▸ SOURCE MATERIAL
=== Begin Enclosure ===

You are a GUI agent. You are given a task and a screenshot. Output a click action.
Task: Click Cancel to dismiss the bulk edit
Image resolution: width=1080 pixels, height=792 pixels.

=== End Enclosure ===
=== Begin Enclosure ===

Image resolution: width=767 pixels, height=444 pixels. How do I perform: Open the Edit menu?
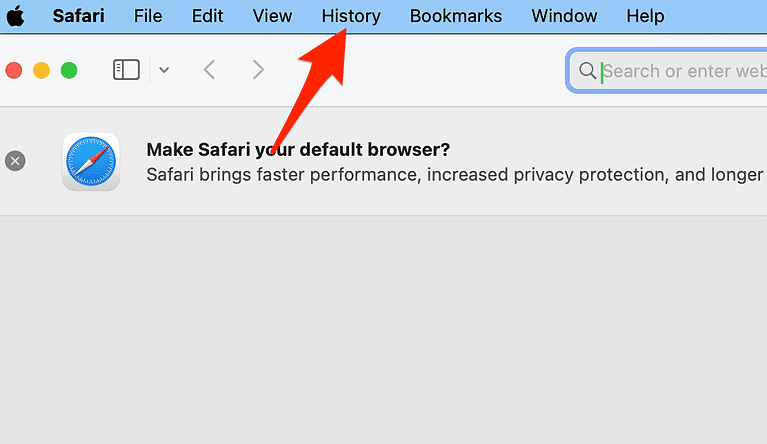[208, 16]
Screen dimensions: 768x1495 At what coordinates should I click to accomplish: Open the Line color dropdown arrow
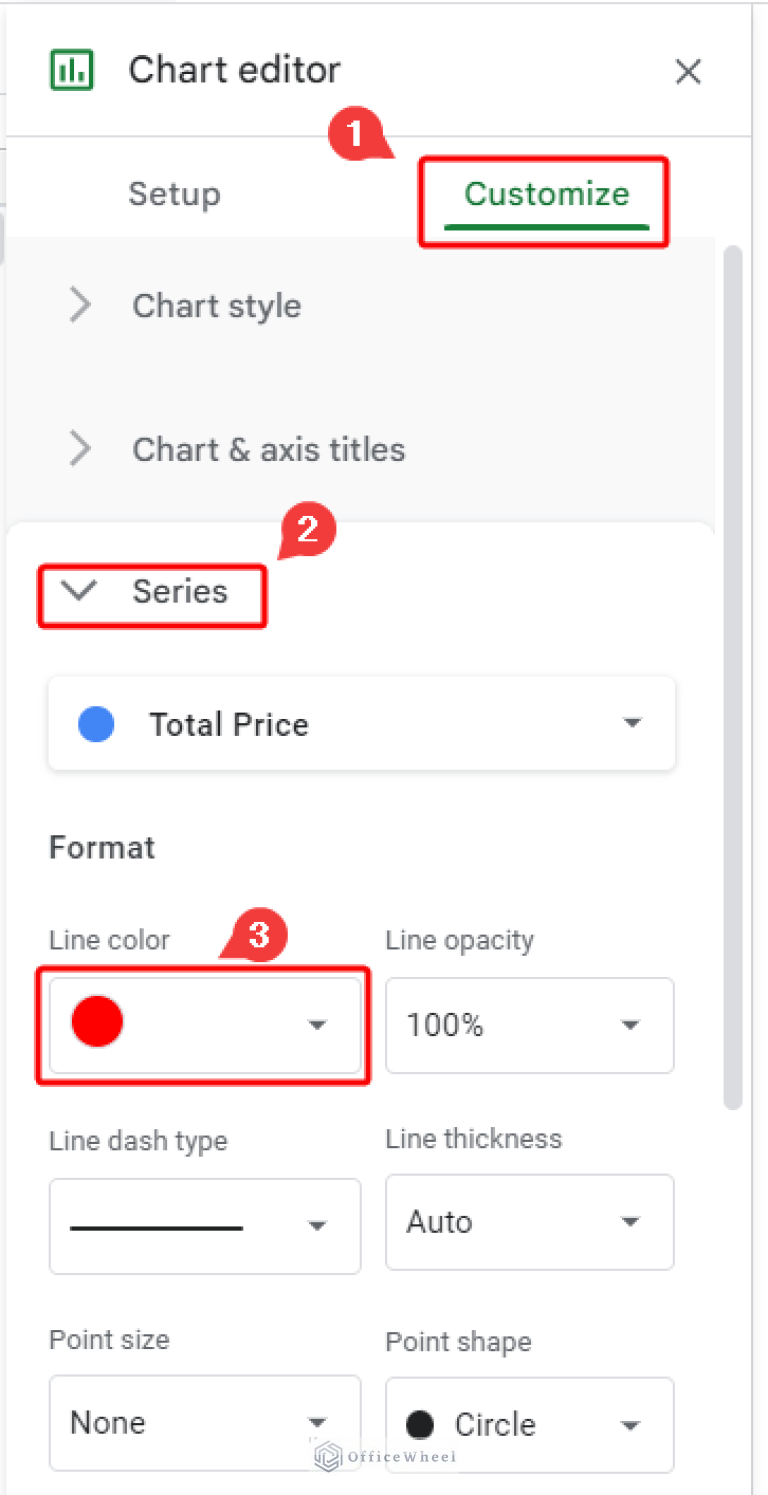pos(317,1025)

=== End Enclosure ===

▸ ABOUT THIS EXERCISE
Looking at the data above, return every line from the one with "You are a GUI" down to the one with "Image resolution: width=1080", exactly and inclusively.

▸ ANSWER SECTION
You are a GUI agent. You are given a task and a screenshot. Output a click action.
Task: Click Cancel to dismiss the bulk edit
Image resolution: width=1080 pixels, height=792 pixels.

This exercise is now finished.